Zen Strategics’ ZenAI Lab, Delivery AI as a Service to Meet its Federal Clients’ Agendas

Following the news that it had launched a collaboration with Cognida.ai to bring their GenAI solutions into its newly launched ZenAI labs, we caught up with Bill Webster, Zen Strategics’ Vice President of Security Engineering and Architecture to find out more about the concept of AI as a Service, how this model of Human in the Loop not only meets agency goals but provides comfortable adoption, and the opportunity for procurement officials and industry.

AI as a Service

Established as a cybersecurity provider, Zen Strategics has been evolving its offerings, including DevSecOps, infrastructure as a code and more modern IT development practices. With AI clearly the next adventure for industry, the partnership with Cognida.ai creates an opportunity to approach this new enterprise from a product line development perspective, utilizing AI to enhance cybersecurity services.

“We’re not following the race to create the next chat product. Instead we’re looking at AI as an augmented service, a digital assistant of sorts who can perform the tedious and mundane functions like reading a regulation and determining, based on inputs, whether that regulation has been put into practice.”

Leveraging its experts across the cybersecurity spectrum, combined with Cognida.ai’s expertise in developing the rules and training the AI to complete specific functions, the goal is to replace labor the cybersecurity professional is spending time on so they can take on the next level of making their organization more productive and secure.

Human in the Loop

While many are fully embracing AI, for others there is still some trepidation, some reasonable concerns, and some less so. Zen is focused on eliminating some of those concerns by setting specific parameters for its solutions. “We’re not releasing AI into the wild. We’re delivering an assistant designed to perform specific roles, with a concise guideline and set of rules. This will be a way for federal agencies to ease into AI, to know what the technology is doing, and exactly what the expectations and outcomes are.”

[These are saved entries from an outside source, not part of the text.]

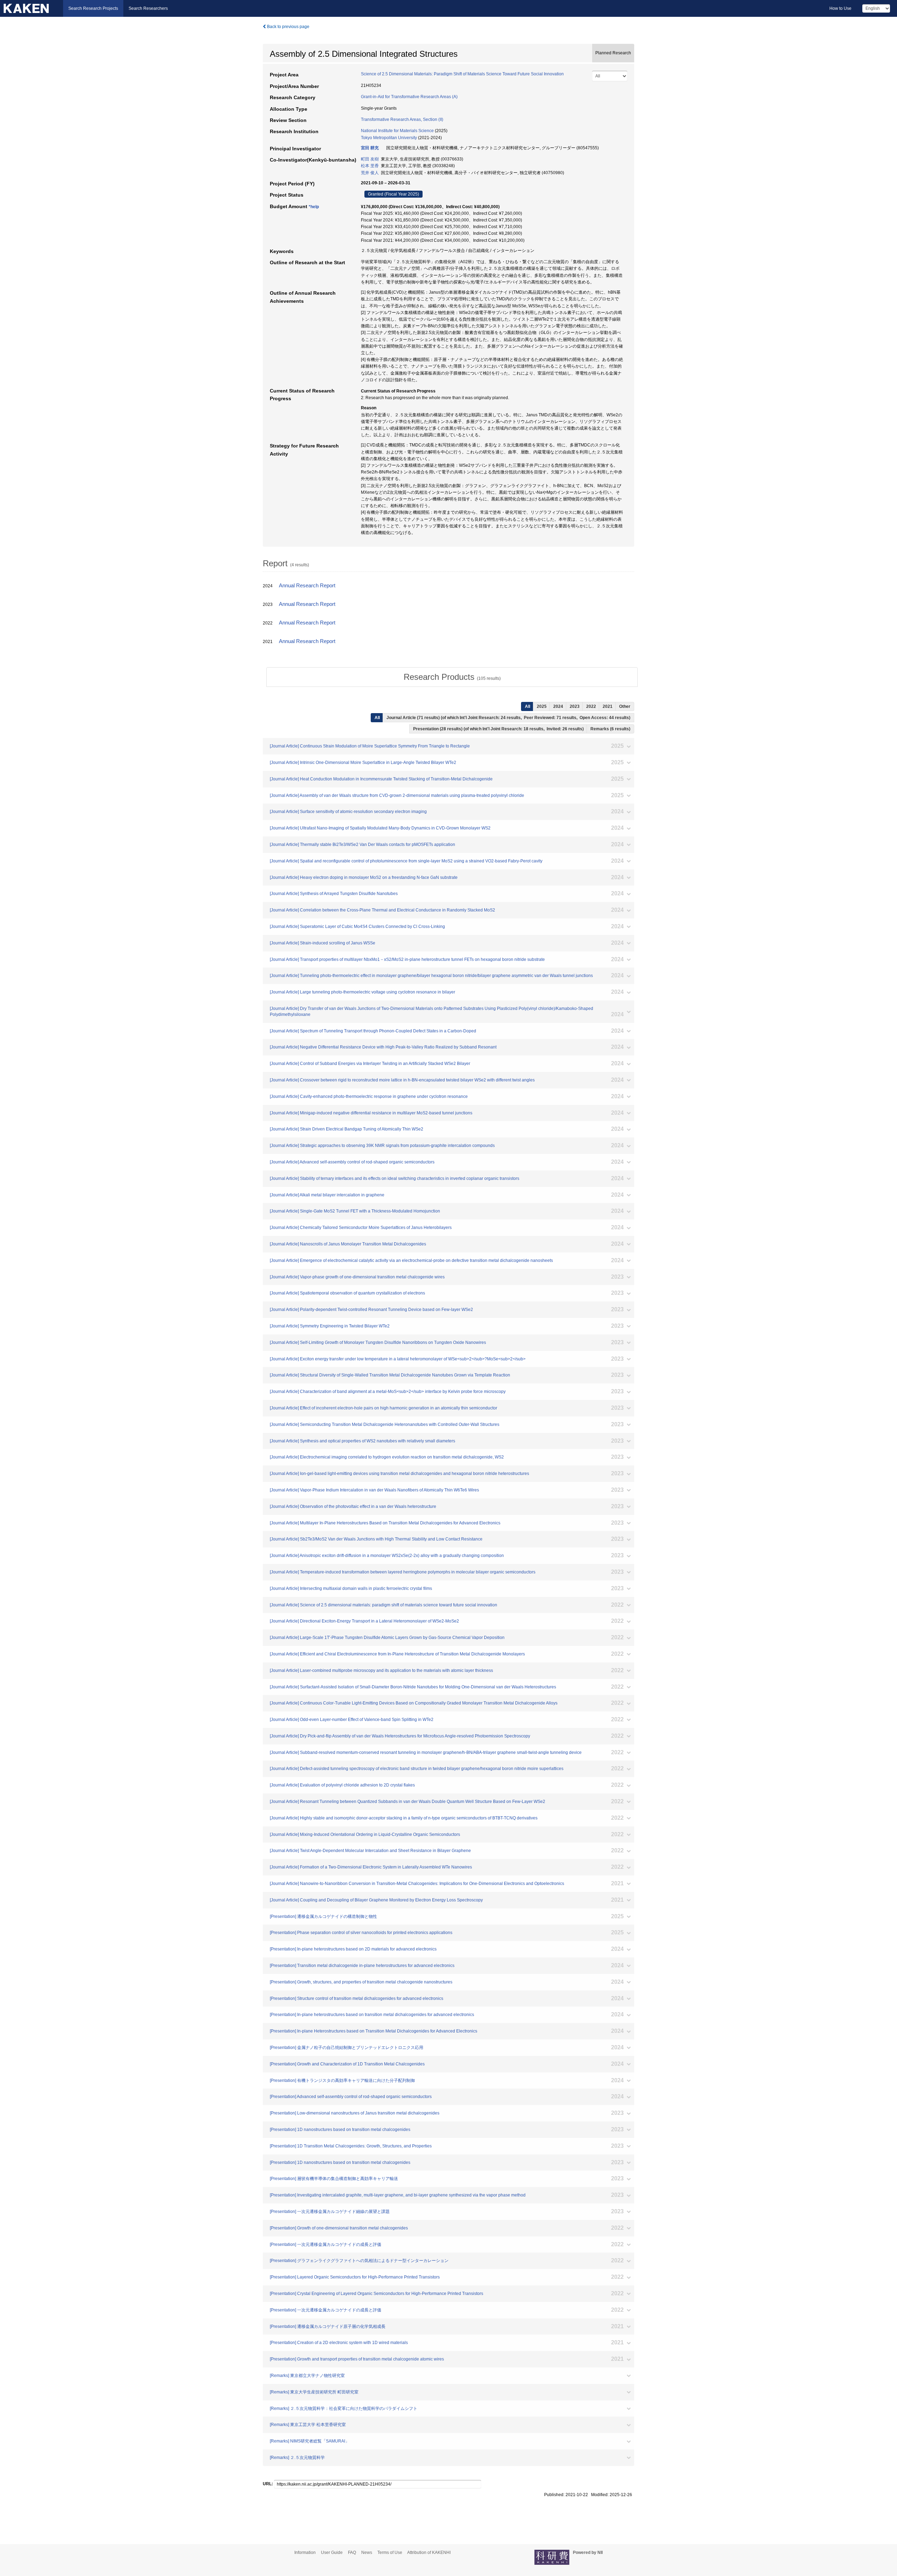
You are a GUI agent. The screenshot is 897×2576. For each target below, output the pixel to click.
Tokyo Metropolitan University (389, 137)
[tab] (452, 677)
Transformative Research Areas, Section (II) (402, 119)
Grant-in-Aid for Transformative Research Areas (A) (409, 96)
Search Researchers (148, 8)
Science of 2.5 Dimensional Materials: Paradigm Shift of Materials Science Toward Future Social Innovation (462, 73)
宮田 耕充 (370, 147)
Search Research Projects (93, 8)
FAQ (352, 2552)
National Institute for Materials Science (397, 130)
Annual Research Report (307, 585)
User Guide (332, 2552)
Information (305, 2552)
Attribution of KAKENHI (429, 2552)
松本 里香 (370, 165)
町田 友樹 (370, 159)
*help (314, 206)
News (366, 2552)
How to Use (840, 8)
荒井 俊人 (370, 172)
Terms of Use (389, 2552)
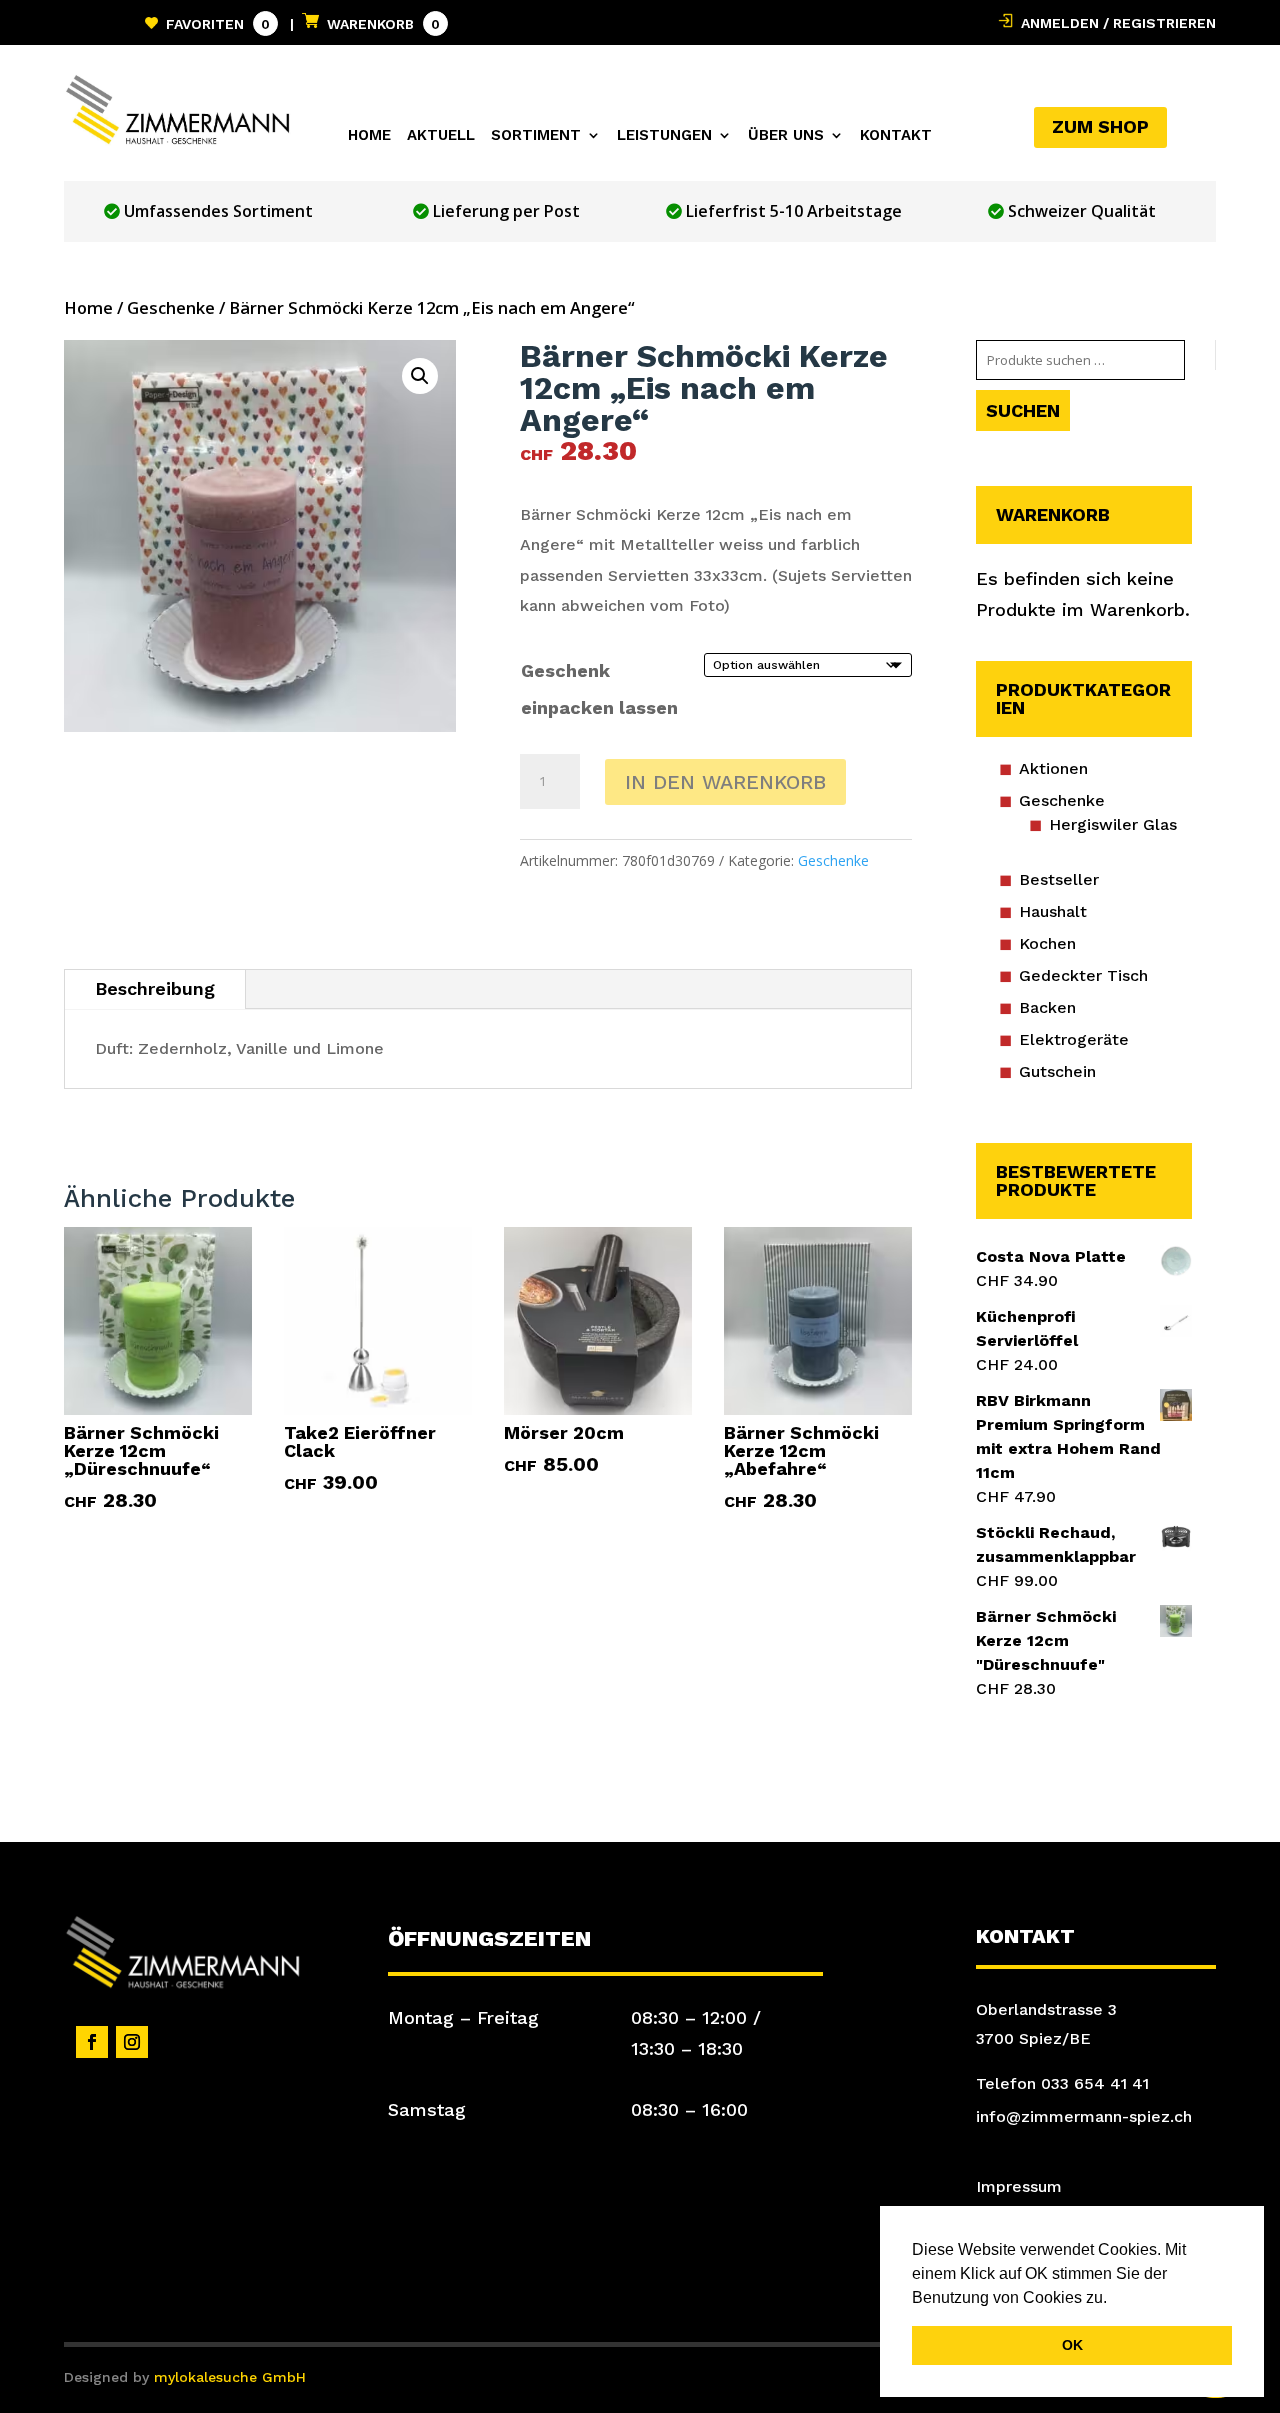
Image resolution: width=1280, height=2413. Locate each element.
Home (369, 136)
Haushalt (1053, 911)
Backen (1047, 1007)
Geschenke (171, 307)
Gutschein (1057, 1071)
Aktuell (441, 136)
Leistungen (664, 136)
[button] (1114, 2299)
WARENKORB (379, 24)
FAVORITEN (214, 24)
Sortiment (536, 136)
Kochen (1047, 943)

As the human in the loop, the customer can review the work, ensure it is delivering what is expected, and no more, and then confidently leave behind those mundane and time-consuming tasks such as security compliance that requires reviewing documentation, NIST controls, federal law, control sets, documentation and so on. “Right now there are entire workforces who do nothing but this. Those employees would be far better utilized verifying what is on paper is actually happening. As it is now, they just don’t have the time.”

Comparing today to 80’s modernization, the expectation is that there will be an evolution within the workforce, where those performing lower-skilled tasks can be shifted to higher skilled roles analyzing data, confirming compliance and looking ahead to other ways to improve, elevating the cyber posture nationwide. “We see this cultural evolution every 40-50 years or so. Currently that shift is that AI is getting really good so how do we use it in a way that makes sense. Knowing that our products will be limited; that they will never go beyond what they are designed to, should give people the confidence to try it, become accustomed to it, and allow them to move to that next level in their career.”

Meeting the Agenda

With goals of gaining efficiencies, reducing costs over time, this effort at AI aligns with the priorities of the current Administration and allows federal agencies an opportunity to initiate low-level AI projects that are going to dramatically reduce costs in a risk-free way. “As we roll out these products there may be resistance but there will be training and we think the interest and the curiosity, the opportunity, will outweigh the naysayers. These products will support the goal of doing more with less and offer creative ways for agencies to start to leverage AI in a way that is comfortable to them.”

An Opportunity for Procurement

Those tasked with creating procurement requirements have an opportunity to ensure those goals of doing more with less through their language and specific asks. “Think of the possibility the terms ‘creative out-of-the-box solution’ or ‘AI as a service’ or perhaps ‘digital assistant’ could drive. Even the addition that AI initiatives will be entertained can open the door for better solutions.”

Given that industry has seen proposals passed by and protested where the decision is based on a bid that was too low, government must recognize and acknowledge the ‘more with less’ ultimately could result in a significantly lower bid and must be willing to dig in to see how that lower cost is being derived. “Just because something used to be a $30M contract, that doesn’t mean a $10M bid is lacking. It could be the one that offers the better way to move forward.”

The Partner Lens

While its initial focus is on that administrative side of tasks, Zen has already begun to design to more engineering or application-based services. Ultimately, this will require partners who have expertise in these areas.

“We’re looking for partners from industry and government to share their problems so we can work together to see what we can create. Let’s work together to creatively attack this so that you don’t have to unleash a full blown AI product in your environment, but you can unleash a digital assistant that is going to enhance the current operations.”

“We’re very excited to be working with Cognida.ai. This is an amazing thing we are about to embark on. To be developing solutions that will fundamentally change the future, not just for government, but for the civilian sector as well is inspiring. We don’t know what the future will bring but we know the world of tomorrow will be very different and this is a big step in that direction.”